I think the Europeans just do not, in some sense, get it, to use the vernacular. I don’t believe they understand quite how dangerous the situation is that they’re involved in. They are, of course, in a situation where politicians are making the decisions, and they have many concerns other than the ideal economic outcome.
Meeting of the Federal Open Market Committee December 13, 2011
In a classic sequence from the comic strip “Peanuts,” Lucy urges Charlie Brown to run and kick the football, promising that this time, she won’t pull it away at the last second. As we wrote down the Tealbook forecast of the global economy last week, we were faced with our own Charlie Brown moment: Would European leaders finally deliver on their promise to alleviate the region’s fiscal and financial strains or would their efforts once again fall short, dooming the markets so eagerly running up in advance of last Friday’s summit to another unseemly pratfall? With the experience of the failed summit programs of July and October still fresh in our minds, we assumed that the Friday summit announcement would indeed fall short. We were not disappointed.

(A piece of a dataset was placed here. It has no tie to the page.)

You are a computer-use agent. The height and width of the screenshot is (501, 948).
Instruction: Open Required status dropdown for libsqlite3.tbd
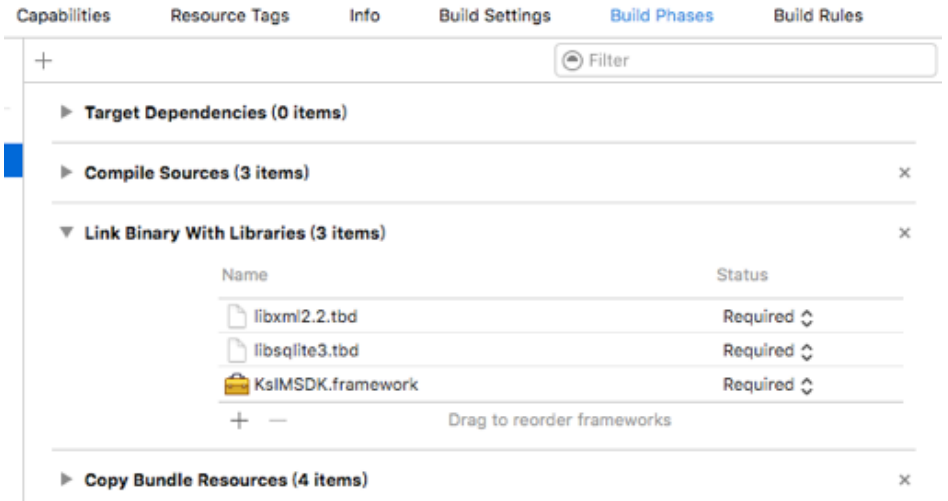767,350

On the growth side, the situation is even worse. In the short run, you have fiscal austerity. Some people have called the European negotiations a mutual suicide pact. To some extent, that’s what’s going on. Everybody is agreeing to cut in a way that will obviously be negative for growth, at least in the short run. But my concern, and this was a point President Evans made very well, is that in the medium term, there simply is no provision at this point for ensuring growth in the South. From that perspective, in terms of achieving both fiscal stability and feasibility of growth, we’re far from a solution, and given the incentives on both sides to play close to the edge, we should expect to see uncertainty and volatility for some time. Unfortunately, as we know, games of chicken sometimes end up in disaster, and that’s essentially part of the whole strategy.

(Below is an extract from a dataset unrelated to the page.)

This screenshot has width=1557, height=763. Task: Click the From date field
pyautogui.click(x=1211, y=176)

There have been many comparisons over the past few years to the Great Depression. Here we potentially have a comparison to Keynes’ The Economic Consequences of the Peace and the Versailles treaty, where he pointed out that forcing Germany into extreme austerity, although it might satisfy certain moral, ethical, or political urges, had macroeconomic consequences that might force Germany eventually to rebel. By the same token, if there’s not growth for the South, eventually they’re going to decide that default and leaving the euro are better options than what they have. I think it’s going to continue. I agree that there’s a strong incentive to avoid a collapse, and for that reason the odds are low, but there’s also not very much likelihood that this is going to be put to bed any time soon.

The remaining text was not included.